Нет, нельзя. Но и перечить отцу Илюша не смел. В этом человеке заключалась вся суть его недлинной семилетней жизни, ее смысл и образец; с той минуты, как мальчик осознал себя, он всегда старался говорить, думать, двигаться, жить как отец. Отец не мог быть неправ или плох, как не могут быть неправы легкие, которыми дышишь. Неправота легких означает смерть. Илюша не знал, что такое смерть: в семь лет невозможно осознать такое, но, даже не зная, он, не колеблясь, умер бы по отцовской команде. Не колеблясь ни секунды.
Уходить от мамы было неправильно — ведь в одиночку она не сможет выжить. Обязательно поскользнется, ошпарится, прищемит, ушибется, потеряет кошелек… а, впрочем, черт с ним, с пустым кошельком, одной угрозой меньше. Илюша с готовностью остался бы присмотреть за ней, как делал это раньше по просьбе отца. Но теперь отец не просил остаться, а, напротив, приказывал сыну сопровождать его. Мог ли Илюша ослушаться? Конечно, не мог.
Больше того: спускаясь вслед за отцом по лестнице, уходя и оставляя за спиной беспомощную мать, он испытывал радость оттого, что уходит, оттого, что — вслед, оттого, что — за отцом. И даже понимая краем сознания гадкую подлость этой радости, даже стыдясь ее краем своей детской, еще не оформившейся души, он все равно не мог поступить иначе: ведь речь тут шла об отце, а отца он заранее предпочел бы всему прочему, каким бы стыдным, подлым или неправильным не оказалось это априорное предпочтение.
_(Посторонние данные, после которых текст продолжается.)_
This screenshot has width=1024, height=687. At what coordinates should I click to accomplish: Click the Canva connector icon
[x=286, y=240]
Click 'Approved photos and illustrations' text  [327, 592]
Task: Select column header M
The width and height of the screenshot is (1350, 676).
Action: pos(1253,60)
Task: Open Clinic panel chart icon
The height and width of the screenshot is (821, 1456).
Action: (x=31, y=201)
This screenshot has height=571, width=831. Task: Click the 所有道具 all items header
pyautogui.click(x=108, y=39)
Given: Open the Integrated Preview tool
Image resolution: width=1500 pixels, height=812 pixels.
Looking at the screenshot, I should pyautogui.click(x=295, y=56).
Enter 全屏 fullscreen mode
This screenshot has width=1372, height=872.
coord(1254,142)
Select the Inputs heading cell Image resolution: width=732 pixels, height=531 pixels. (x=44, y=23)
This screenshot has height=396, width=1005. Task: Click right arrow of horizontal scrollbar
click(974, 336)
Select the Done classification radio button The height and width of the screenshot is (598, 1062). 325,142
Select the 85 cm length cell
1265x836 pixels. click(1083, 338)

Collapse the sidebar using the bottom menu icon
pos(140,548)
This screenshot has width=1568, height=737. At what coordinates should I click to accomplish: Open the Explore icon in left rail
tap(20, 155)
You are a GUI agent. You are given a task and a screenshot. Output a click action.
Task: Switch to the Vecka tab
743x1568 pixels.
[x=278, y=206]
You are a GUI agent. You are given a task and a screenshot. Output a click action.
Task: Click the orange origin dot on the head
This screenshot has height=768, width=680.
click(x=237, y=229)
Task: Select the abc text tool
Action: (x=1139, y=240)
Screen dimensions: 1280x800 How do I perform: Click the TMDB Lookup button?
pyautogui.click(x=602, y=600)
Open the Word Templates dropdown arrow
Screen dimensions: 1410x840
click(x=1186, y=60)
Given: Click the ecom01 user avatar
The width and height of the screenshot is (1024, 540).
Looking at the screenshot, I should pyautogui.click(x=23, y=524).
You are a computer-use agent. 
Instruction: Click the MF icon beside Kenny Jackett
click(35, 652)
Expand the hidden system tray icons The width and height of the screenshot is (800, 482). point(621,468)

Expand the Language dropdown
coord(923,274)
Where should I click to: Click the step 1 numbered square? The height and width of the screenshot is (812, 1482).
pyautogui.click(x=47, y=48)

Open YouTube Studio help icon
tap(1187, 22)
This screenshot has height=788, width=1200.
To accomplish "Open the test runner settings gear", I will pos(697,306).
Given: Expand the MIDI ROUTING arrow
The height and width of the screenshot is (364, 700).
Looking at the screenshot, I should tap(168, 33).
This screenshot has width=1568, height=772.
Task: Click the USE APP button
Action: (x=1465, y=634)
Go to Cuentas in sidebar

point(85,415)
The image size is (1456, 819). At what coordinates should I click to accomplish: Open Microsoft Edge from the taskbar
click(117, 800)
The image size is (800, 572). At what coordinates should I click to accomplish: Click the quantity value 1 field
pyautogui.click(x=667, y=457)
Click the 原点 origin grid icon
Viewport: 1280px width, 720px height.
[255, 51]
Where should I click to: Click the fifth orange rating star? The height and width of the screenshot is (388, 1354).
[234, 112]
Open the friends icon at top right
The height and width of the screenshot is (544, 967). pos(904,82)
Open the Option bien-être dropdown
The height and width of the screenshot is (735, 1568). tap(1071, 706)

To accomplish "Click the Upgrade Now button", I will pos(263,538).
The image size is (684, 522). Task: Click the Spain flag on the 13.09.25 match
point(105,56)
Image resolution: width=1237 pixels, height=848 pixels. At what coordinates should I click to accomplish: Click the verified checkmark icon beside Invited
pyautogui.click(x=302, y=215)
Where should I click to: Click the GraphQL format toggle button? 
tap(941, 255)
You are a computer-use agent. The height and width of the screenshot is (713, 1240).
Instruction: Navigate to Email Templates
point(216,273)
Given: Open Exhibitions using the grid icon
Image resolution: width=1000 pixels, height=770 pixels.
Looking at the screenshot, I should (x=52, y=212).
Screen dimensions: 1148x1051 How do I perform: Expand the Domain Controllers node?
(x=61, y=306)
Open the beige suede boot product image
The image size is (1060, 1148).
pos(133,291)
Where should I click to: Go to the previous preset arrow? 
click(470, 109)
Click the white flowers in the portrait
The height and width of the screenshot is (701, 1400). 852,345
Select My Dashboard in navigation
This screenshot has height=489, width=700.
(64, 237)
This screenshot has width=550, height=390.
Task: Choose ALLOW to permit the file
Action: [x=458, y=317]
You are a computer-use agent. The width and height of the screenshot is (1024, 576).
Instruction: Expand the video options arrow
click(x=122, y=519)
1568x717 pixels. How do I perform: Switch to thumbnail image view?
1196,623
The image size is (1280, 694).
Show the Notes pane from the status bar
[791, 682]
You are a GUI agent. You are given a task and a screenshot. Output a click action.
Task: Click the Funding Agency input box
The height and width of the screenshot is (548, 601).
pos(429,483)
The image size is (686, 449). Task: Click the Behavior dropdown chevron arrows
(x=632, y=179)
А Игнатьич все расширялся и расширялся, как нашествие, как чума, как психоз. Питер становился тесен для Учения. На апостольских вечерях заговорили о гастрольной выставке Центра в Москве. Давнишнее илюшино впечатление оказалось правильным: Игнатьич действительно хотел много большего. Он готовился к походу на столицу, на мир, на вселенную: для жизнетворящего света не существовало границ. Началась лихорадочная подготовка: отбор и оформление работ, тематические лекции, репетиции бесед и мистерий. Времени катастрофически не хватало: апостолы кочевали вслед за Учителем из группы в группы, с квартиры на квартиру, ночевали где придется.